Pero la historia daría otro giro. Lemmy llamó de nuevo, y el deseo de pertenecer a Motörhead fue más fuerte esta vez. Con el impulso del mismo Don Dokken, quien le aconsejó que aceptara, Dee finalmente dijo sí. «Ahora estoy listo para esos chicos», declaró convencido. Así comenzó su larga trayectoria con Motörhead, en la que participó en 12 álbumes de estudio, desde Bastards en 1993 hasta el último Bad Magic en 2015.
Mikkey Dee nunca se arrepintió de su elección. «Nunca dejaría Motörhead por ninguna banda en el mundo», aseguró con pasión. Sin embargo, el fallecimiento de Lemmy en 2015 marcó el fin de una era. Dee, profundamente afectado, dejó claro que Motörhead no podría existir sin Lemmy. «Nunca, nunca, nunca habrá otro Motörhead», afirmó con solemnidad.

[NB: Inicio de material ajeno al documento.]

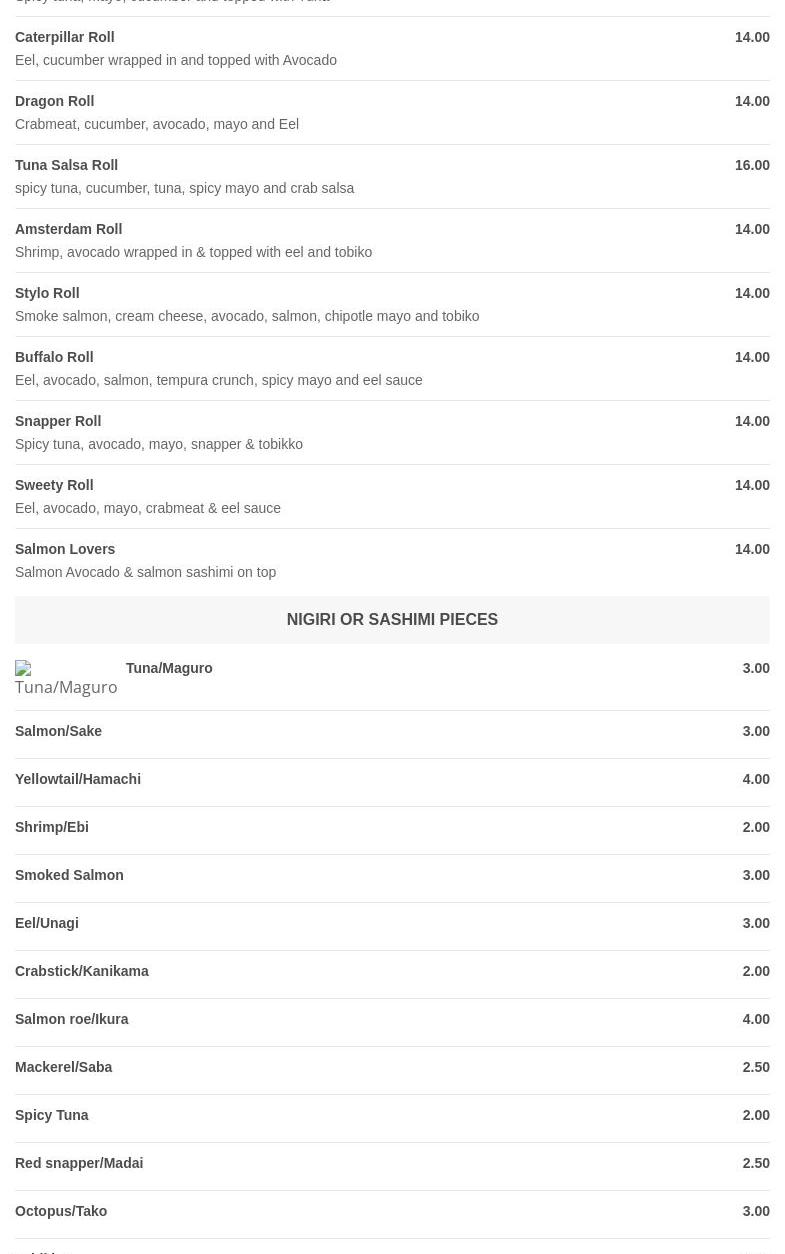785x1254 pixels.
Task: Click the Stylo Roll title
Action: pos(47,293)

La pérdida de Phil Campbell este mismo año añadió otra capa de tristeza al legado de la banda. Campbell, junto a sus hijos, había mantenido viva la llama del rock con Phil Campbell and the Bastard Sons, y el vacío dejado por su partida es incalculable. El deseo de rendir homenaje a Lemmy y a Phil sigue en el aire, aunque por el momento, solo como una idea. «Hemos hablado de hacer algo grande en algún momento», confesó Dee, quien actualmente está ocupado con Scorpions y su nueva banda, Lex Legion.
A lo largo de los años, Motörhead ha sido más que una banda para Dee, ha sido una parte esencial de su vida. «Pienso en Motörhead, no todos los días, pero casi todos los días», concluyó Mikkey Dee, reflejando una conexión que va más allá de la música.